Der älteste Nationalpark der USA erstreckt sich auf einer gigantischen Fläche über drei Bundesstaaten und ist Teil der majestätischen Rocky Mountains. Er fasziniert vor allem mit seinen über 10.000 Geysiren, heißen Quellen und einer Vielzahl spektakulärer Wasserfälle. Die berühmteste Attraktion ist der „Old Faithful“. Beobachten Sie mit etwas Glück zahlreiche Wildtiere wie z.B. Bisons, Grizzlybären oder Wölfe. Im Sommer lädt das Naturparadies zum Wandern, Kajakfahren, Angeln und Reiten ein.

Das „Tal des Todes“ ist eine atemberaubende Wüste mit goldgelben Sanddünen, Salzebenen und farbigen Felsen. Der Park gehört zu den trockensten Gebieten der Erde - im Sommer erreichen die Temperaturen bis zu 50° Celsius, im Winter immerhin noch 30° Celsius. Am Südende des Parks liegt Badwater, mit 86 Metern unter dem Meeresspiegel der tiefste Punkt der USA.

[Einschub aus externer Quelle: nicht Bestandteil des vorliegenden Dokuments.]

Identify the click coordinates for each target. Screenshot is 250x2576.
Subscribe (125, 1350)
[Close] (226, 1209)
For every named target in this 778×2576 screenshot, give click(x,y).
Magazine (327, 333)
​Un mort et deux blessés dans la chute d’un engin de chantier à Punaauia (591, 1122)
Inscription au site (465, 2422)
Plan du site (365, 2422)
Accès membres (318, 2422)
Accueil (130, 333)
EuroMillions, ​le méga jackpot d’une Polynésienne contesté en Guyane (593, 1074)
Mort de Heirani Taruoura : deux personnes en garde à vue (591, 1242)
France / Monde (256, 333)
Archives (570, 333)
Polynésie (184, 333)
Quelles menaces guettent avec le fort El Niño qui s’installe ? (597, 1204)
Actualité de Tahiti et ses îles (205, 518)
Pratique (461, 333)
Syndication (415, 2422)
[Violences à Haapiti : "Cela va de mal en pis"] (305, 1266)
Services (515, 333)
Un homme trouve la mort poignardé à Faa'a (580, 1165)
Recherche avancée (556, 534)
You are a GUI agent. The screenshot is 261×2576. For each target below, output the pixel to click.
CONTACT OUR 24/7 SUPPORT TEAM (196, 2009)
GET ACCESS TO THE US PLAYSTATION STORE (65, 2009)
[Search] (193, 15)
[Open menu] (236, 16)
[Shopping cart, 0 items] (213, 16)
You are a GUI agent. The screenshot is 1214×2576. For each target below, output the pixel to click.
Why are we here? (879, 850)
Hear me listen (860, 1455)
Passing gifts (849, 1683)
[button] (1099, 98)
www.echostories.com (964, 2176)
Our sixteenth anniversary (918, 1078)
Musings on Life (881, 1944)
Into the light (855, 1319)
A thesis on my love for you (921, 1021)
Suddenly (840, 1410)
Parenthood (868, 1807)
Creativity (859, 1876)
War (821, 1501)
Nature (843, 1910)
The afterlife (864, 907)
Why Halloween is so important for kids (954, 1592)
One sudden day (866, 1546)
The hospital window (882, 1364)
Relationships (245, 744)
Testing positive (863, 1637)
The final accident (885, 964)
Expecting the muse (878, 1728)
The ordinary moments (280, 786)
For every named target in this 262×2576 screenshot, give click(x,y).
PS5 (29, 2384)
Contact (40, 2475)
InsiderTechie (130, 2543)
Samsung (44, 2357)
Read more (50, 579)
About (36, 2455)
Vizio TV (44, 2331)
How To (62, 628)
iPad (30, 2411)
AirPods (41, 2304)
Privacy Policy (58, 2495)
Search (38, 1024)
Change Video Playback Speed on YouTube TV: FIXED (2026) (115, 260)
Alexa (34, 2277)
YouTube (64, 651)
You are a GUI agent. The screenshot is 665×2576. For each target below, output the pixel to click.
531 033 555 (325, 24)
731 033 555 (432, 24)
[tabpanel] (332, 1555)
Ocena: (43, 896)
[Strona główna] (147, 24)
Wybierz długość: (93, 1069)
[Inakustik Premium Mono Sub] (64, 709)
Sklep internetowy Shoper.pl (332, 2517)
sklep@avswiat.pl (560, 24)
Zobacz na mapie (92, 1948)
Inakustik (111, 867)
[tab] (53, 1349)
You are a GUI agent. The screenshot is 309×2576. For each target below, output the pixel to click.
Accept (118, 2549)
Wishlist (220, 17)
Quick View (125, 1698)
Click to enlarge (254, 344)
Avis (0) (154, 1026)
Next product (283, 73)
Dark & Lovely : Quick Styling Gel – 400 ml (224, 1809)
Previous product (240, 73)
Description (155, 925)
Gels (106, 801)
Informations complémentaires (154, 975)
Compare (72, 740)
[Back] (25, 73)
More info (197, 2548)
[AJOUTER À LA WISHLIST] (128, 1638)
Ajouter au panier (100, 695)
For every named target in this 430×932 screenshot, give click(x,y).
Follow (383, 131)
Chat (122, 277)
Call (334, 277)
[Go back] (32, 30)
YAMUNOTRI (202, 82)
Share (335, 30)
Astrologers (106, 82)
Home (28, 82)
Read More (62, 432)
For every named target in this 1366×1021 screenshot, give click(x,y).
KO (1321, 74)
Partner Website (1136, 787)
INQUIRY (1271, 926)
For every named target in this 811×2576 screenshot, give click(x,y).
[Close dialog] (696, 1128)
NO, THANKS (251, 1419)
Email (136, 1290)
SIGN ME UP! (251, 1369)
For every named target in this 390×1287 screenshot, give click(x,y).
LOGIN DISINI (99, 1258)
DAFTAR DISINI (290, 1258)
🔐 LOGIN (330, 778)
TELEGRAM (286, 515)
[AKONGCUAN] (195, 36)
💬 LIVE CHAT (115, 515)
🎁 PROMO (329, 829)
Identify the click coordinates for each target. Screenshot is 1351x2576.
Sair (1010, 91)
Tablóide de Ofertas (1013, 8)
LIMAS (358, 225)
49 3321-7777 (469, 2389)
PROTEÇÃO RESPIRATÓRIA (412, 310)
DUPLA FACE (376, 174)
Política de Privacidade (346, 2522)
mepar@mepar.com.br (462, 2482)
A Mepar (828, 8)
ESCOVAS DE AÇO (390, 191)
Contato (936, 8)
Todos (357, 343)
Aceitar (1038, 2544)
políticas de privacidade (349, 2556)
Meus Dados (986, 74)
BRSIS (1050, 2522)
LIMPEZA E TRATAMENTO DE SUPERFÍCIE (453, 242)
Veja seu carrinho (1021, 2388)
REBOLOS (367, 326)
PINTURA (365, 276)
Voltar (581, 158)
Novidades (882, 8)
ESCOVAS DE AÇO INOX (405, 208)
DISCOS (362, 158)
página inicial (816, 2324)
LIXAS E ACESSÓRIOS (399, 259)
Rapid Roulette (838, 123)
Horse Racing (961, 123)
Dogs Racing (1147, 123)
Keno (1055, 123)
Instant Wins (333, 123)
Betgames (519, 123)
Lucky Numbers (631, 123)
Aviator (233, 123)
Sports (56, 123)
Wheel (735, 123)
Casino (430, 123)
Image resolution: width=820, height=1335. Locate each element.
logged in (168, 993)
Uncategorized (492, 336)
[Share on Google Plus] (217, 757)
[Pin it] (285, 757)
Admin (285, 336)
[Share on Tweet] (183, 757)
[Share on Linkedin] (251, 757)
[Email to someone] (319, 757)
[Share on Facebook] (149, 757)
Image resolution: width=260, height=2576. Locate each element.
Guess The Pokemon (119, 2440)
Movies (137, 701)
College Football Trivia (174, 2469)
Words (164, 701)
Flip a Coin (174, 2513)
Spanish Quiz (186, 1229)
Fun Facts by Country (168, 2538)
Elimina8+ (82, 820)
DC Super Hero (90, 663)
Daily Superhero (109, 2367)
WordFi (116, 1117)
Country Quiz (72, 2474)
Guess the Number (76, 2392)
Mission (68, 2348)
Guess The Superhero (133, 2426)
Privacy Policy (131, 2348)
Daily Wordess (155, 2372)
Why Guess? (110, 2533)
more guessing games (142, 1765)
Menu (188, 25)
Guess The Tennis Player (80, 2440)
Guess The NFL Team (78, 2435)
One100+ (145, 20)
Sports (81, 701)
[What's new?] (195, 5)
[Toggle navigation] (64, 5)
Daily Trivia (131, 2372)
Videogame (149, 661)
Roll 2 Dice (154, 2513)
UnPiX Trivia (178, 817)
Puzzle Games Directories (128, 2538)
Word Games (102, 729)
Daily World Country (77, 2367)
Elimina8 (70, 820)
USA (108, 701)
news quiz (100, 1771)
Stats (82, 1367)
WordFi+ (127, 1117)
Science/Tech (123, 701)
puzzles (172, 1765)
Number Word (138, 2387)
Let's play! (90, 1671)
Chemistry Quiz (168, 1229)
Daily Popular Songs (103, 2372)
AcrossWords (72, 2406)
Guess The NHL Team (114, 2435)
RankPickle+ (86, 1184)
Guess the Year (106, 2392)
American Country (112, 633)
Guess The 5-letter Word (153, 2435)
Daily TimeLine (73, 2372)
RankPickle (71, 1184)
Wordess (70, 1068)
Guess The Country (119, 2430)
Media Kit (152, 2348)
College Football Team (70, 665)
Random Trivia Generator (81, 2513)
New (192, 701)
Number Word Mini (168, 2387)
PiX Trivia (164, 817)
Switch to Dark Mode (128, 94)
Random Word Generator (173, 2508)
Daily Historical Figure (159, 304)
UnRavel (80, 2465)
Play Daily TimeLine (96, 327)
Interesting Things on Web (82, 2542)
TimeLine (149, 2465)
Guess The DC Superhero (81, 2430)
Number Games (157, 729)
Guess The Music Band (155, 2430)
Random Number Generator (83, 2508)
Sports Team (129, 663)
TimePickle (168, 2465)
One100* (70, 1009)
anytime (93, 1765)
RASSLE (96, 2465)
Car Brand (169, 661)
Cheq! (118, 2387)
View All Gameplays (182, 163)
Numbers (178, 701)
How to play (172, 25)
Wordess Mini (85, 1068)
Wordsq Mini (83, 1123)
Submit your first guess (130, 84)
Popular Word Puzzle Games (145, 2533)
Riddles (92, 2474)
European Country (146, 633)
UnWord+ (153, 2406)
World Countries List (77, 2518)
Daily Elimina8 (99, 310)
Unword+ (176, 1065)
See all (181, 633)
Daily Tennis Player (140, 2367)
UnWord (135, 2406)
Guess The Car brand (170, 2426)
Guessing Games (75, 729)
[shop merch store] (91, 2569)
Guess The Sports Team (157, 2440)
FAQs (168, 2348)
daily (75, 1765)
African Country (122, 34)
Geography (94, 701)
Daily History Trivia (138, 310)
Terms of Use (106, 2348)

Riesenmammutbäume mit einer Höhe von bis zu 82 Metern und einem Umfang von bis zu 32 Metern bestimmen das Gesamtbild dieser Nationalparks. Der größte Baum „General Sherman Tree“ hat ein geschätztes Alter von 3.000 Jahren. Obwohl die beiden Nationalparks zu den beliebtesten Wandergebieten der USA zählen, sind sie auf Grund ihrer Weitläufigkeit keineswegs überlaufen. Neben riesigen Berggipfeln und tiefen Schluchten findet man eine reiche Flora und Fauna mit Schwarzbären, Waschbären und Steinadlern.
Der Yosemite Nationalpark befindet sich ca. 200 km östlich von San Francisco und beherbergt viele, von Gletschern geformte Granitfelsen, wie den Half Dome oder El Capitan, die den Park zu einem beliebten Klettergebiet machen. Im Zentrum liegt das Yosemite Tal mit dem malerischen Merced River. Die Hauptattraktionen sind u.a. die 739 m hohen Yosemite Falls, Glacier Point und Mariposa Grove mit vielen großen, uralten Sequoia-Bäumen. Der Park lädt zu ausgiebigen Wander- und Radtouren ein.

Entdecken Sie das Naturparadies Nordwest USA! Menschen, die sich gerne in der Natur aufhalten, kommen hier voll auf ihre Kosten: Die Küsten sind dramatisch zerklüftet oder haben endlos lange Dünen und die aktiven Vulkane, Berge, Gletscher, tiefen Seen, spektakulären Wasserfälle oder auch Regenwälder lassen das Herz höher schlagen! Die Region bietet zusätzlich eine unglaubliche Vielfalt an Flora und Fauna und ist daher ideal für Aktivitäten wie Wandern, Radfahren, Angeln, Kanufahren oder einfach um die Landschaft zu genießen!